2.6. Quantification of reactive oxygen species
Reactive oxygen species (ROS) levels were measured in fetal, maternal and placental tissues (from Experiment 1) using the 2′,7′-dichlorofluorescein diacetate (DCFDA) (Sigma-Aldrich) assay. Cryostat-cut sagittal sections (10 μm) were exposed to 20 μM DCFDA solution in HBSS at 37 °C in a humidifying chamber. After counter-staining with DAPI, sections were immediately imaged using a confocal microscope (excitation: 495 nm, emission: 529 nm). Fluorescence levels of DCF were quantified using Image-Pro Premier 9.2 (Media Cybernetics, USA).
2.7. Behavioral tests in the offspring
The offspring (one male and one female/litter; n = 8/group/sex; from Experiment 2) were tested for anxiety-like behavior at 9 weeks of age using the light-dark box (Crawley, 1981), followed by the elevated plus maze 4 days later. These tests have been used extensively in rodents as assays of anxiety-like behavior (Lezak et al., 2017) and have been validated with anxiolytic drugs (Pellow et al., 1985; Costall et al., 1989). Importantly, we previously demonstrated an anxiety-like phenotype in the male prenatally stressed offspring of mothers exposed to social stress during pregnancy, using the elevated plus maze (Brunton and Russell, 2010). Both tests were perfomed in the same room under the same lighting conditions (ambient light = 330 lux).
2.7.1. Light-dark box
The light-dark box consisted of a transparent box and lidded opaque black box connected by an opening, as described previously (Grundwald and Brunton, 2015). Rats were placed into the dark chamber and allowed to explore freely for 5 min. The trials were recorded with an infrared camera and the time spent in each compartment, the latency to enter the light box and the distance travelled was scored using EthoVision XT software v12 (Noldus, Wagenigen, The Netherlands).
2.7.2. Elevated plus maze
The elevated plus maze consisted of 2 open arms (600 × 100 mm with 5 mm lip), located opposite each other and intersected at a central point (100 × 100 mm) with 2 closed arms (600 × 100 mm with 350 mm walls), elevated ca. 75 cm above the floor (Grundwald and Brunton, 2015). Rats were placed at the intersection, facing an open arm, and were allowed to explore freely for 10 min. The number of open arm entries and total arm entries was quantified using EthoVision XT software v12. For both tasks, the mazes were thoroughly cleaned with 70% ethanol and allowed to air-dry between each trial and males and females were tested on separate days.
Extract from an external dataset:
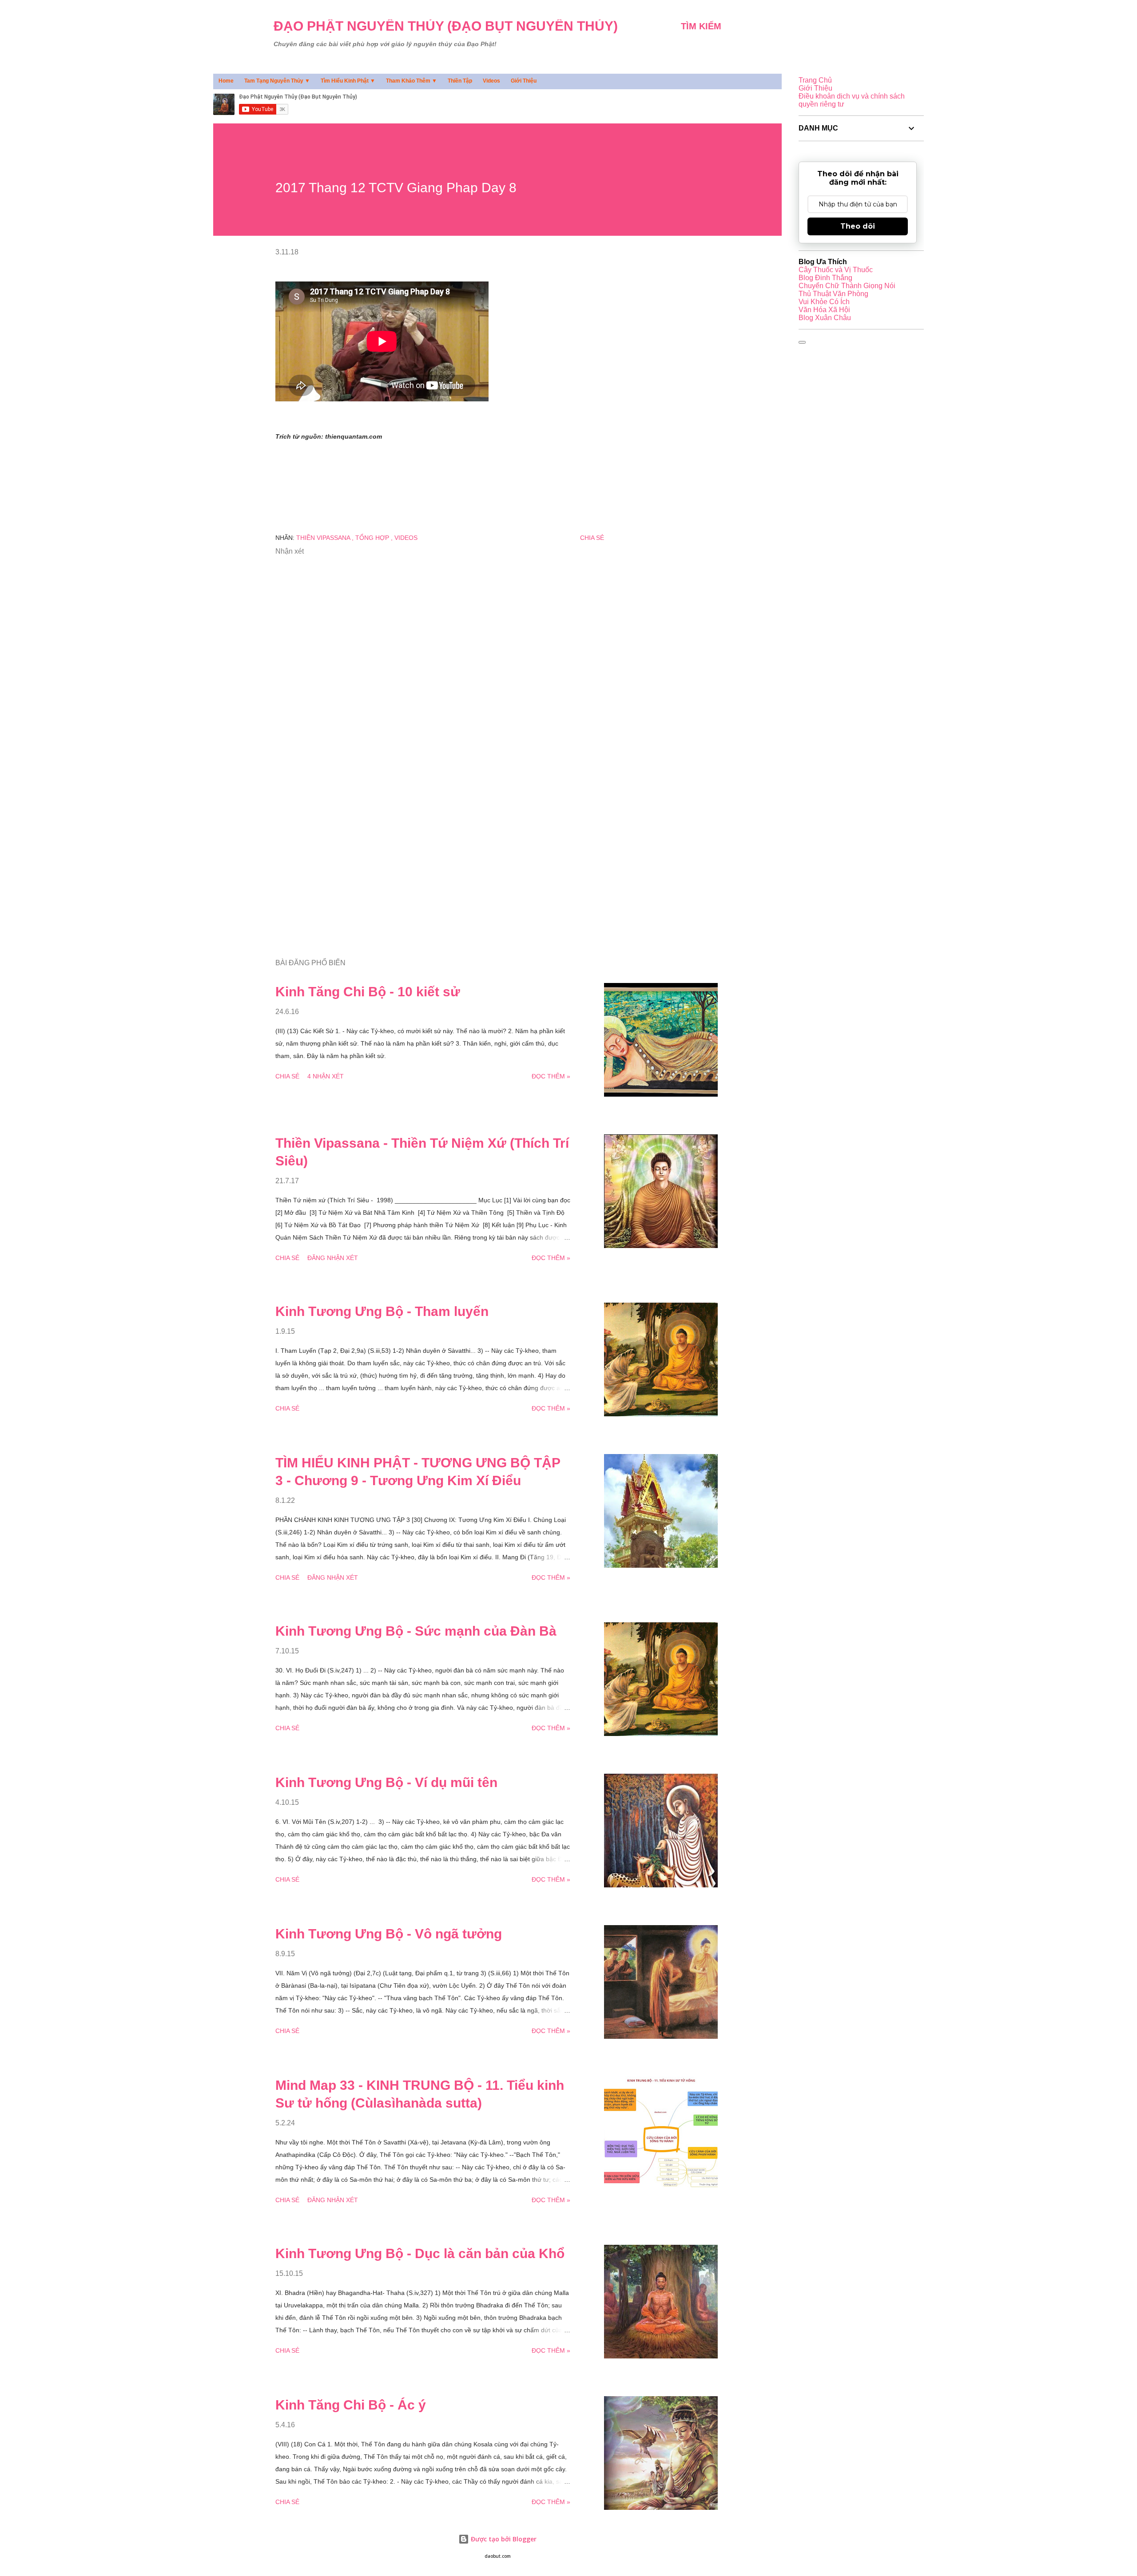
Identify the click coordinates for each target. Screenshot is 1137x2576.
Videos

2.8. Immunohistochemistry on offspring brains
Brains (n = 6/treatment group from different litters generated in Experiment 2) were processed for immunohistochemistry. Coronal cryostat sections (12 μm) including the hippocampus (CA1, CA2, CA3) and the basolateral amygdala were mounted as contiguous triplicates. Sections were fixed in cold methanol (−20 °C), blocked with 5% goat serum, 0.3% Triton X-100 in phosphate buffered saline (PBS) for 2h at 4 °C, followed by an overnight incubation at 4 °C in primary antibody against either parvalbumin (1:500, ab11427; abcam), MAP2 (1:500, ab32454; abcam), GABA Aα1 (1:500, ab33299; abcam), GABA Aα2 (1:500, ab193311; abcam) or GABA B1 (1:500, ab55051; abcam) in PBS with 1% bovine serum albumin (BSA), 0.3% Triton X-100. Sections were incubated with Alexa Fluor 555 anti-rabbit IgG, Alexa Fluor 488 anti-mouse IgG or Alexa Fluor 568 anti-mouse IgG secondary antibodies (Thermo Fisher Scientific) at 1:500 for 2h at 4 °C. Vectashield Mounting Medium with DAPI (Vector Laboratories, USA) was used to mount coverslips.
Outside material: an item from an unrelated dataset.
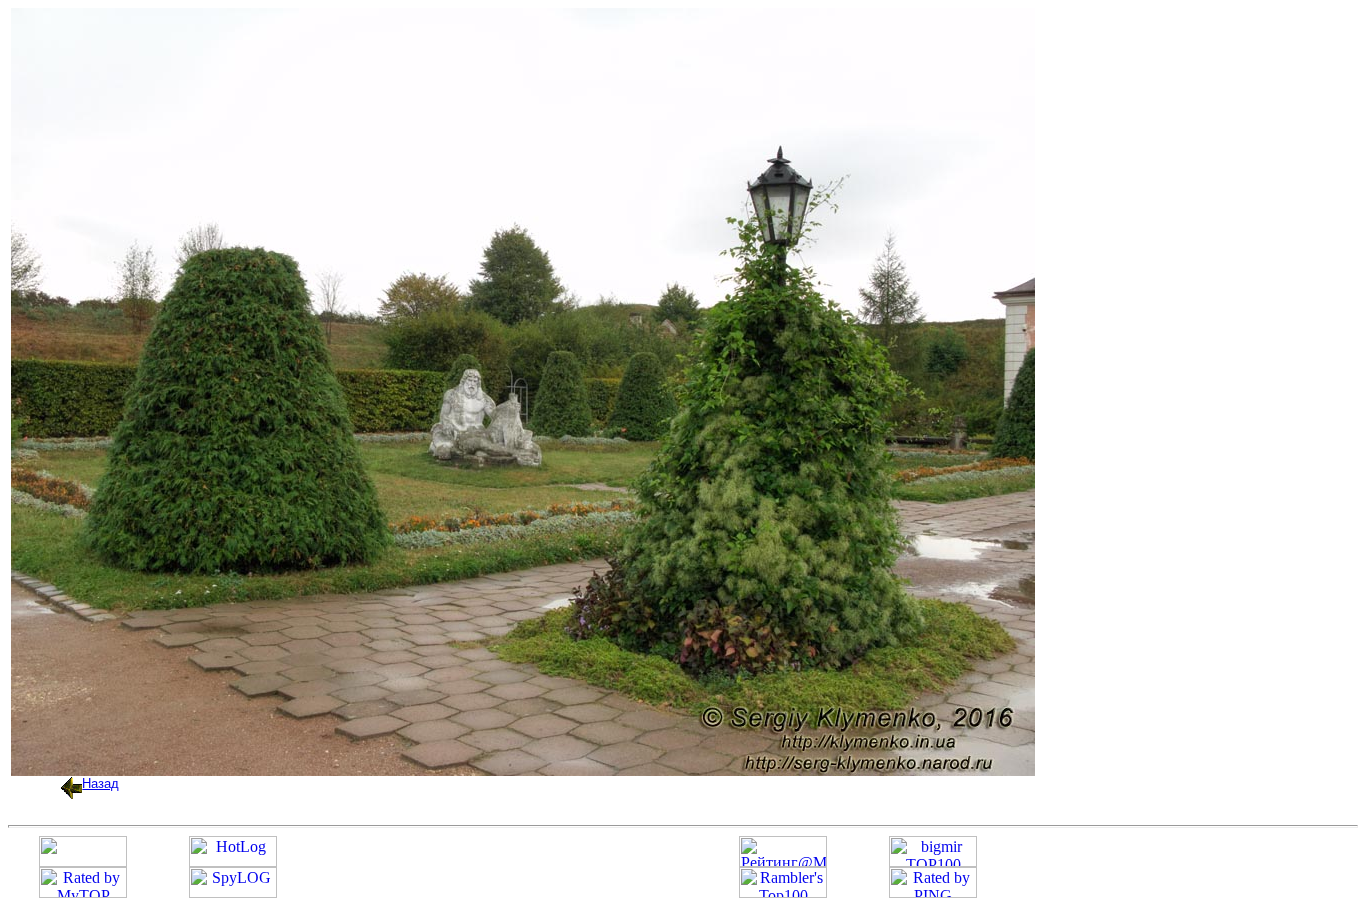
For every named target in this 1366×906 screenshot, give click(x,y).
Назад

2.8.1. Analysis of immunohistochemistry on offspring brains
The intensity of the immunostaining was analysed as previously described (Phillips et al., 2017). Briefly, 6 brains/group were immunostained as previously described and imaged using a LASX (Leica) widefield microscope or a SP5II (Leica) confocal microscope at 40x magnification using oil. 9 sections per brain were imaged and 5 images were taken per brain region in each hemisphere. Images were converted to greyscale and the total pixel number was determined using a corrected macro for ImageJ. Background staining was found using relative isotype controls. The background was subsequently subtracted from the total pixel number. Dendrite lengths were measured in sections stained with MAP2 using ImageJ.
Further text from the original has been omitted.